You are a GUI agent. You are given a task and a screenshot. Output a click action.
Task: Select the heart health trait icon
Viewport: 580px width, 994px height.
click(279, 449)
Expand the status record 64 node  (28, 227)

---

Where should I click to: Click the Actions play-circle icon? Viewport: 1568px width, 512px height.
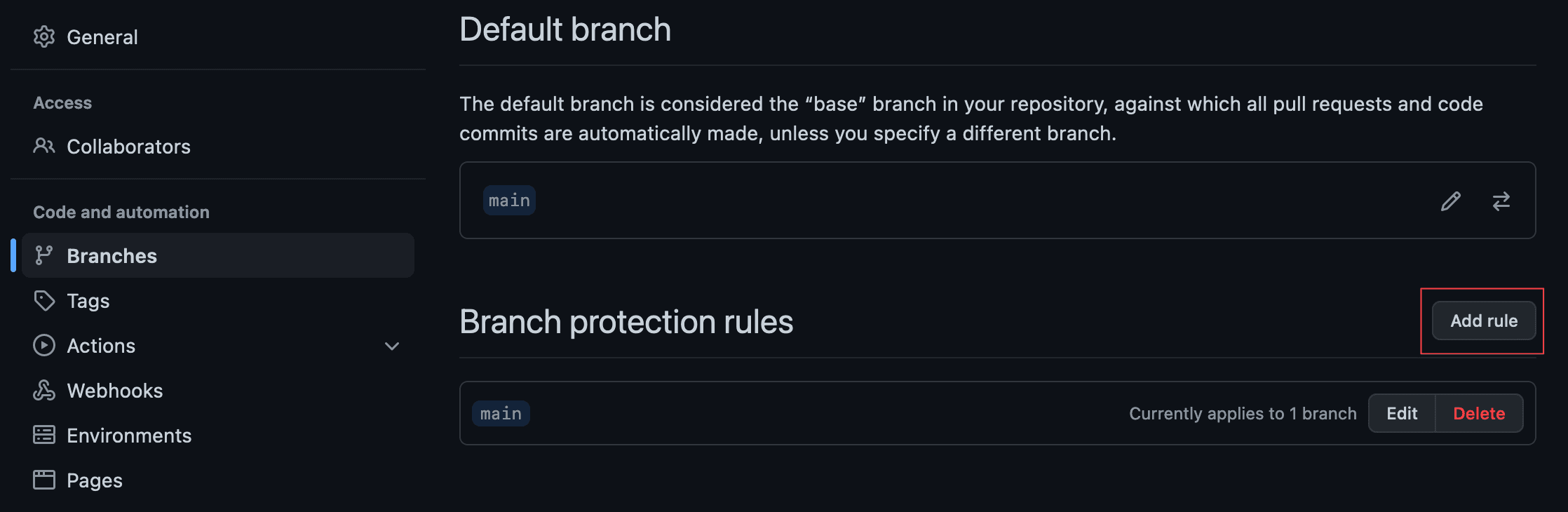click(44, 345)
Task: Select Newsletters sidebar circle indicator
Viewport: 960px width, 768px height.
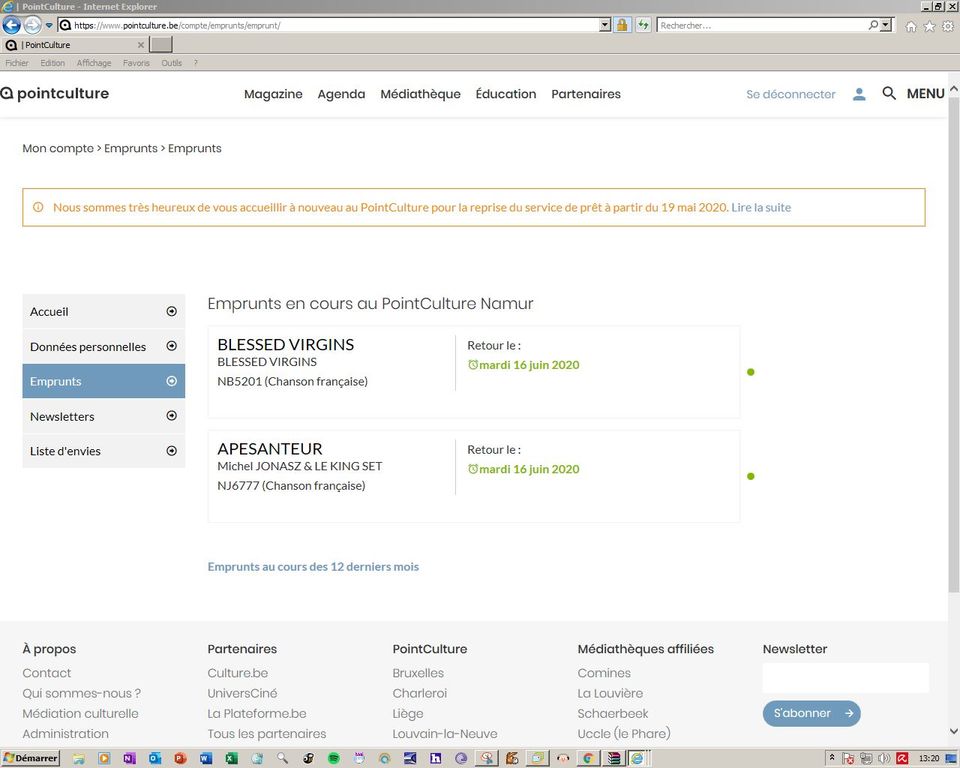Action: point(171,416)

* * *

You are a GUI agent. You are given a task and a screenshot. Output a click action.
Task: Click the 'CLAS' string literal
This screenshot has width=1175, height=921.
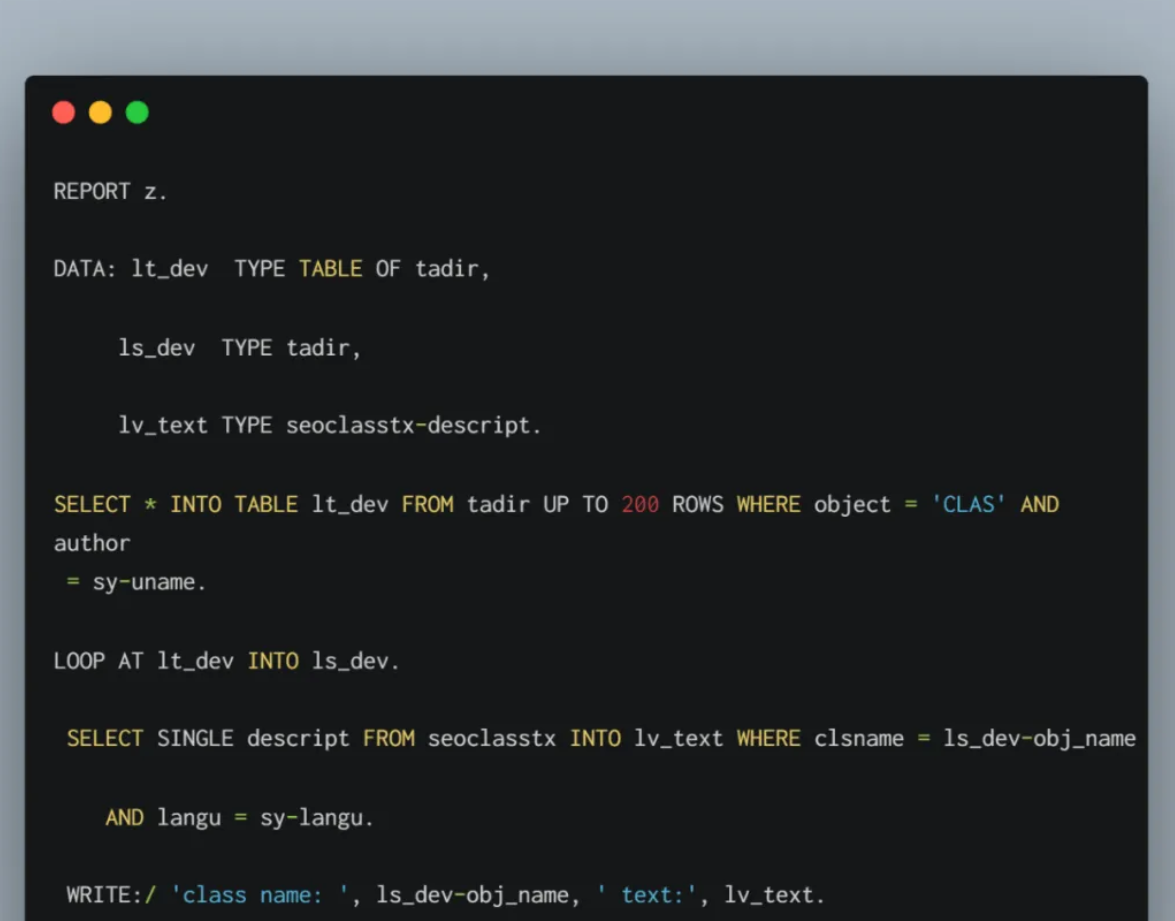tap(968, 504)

■ **What you have to do**:
Pull each line containing the word "Select" out of the data above.

■ **Answer space**:
Task: Select the heart health trait icon
Task: Select Newsletters sidebar circle indicator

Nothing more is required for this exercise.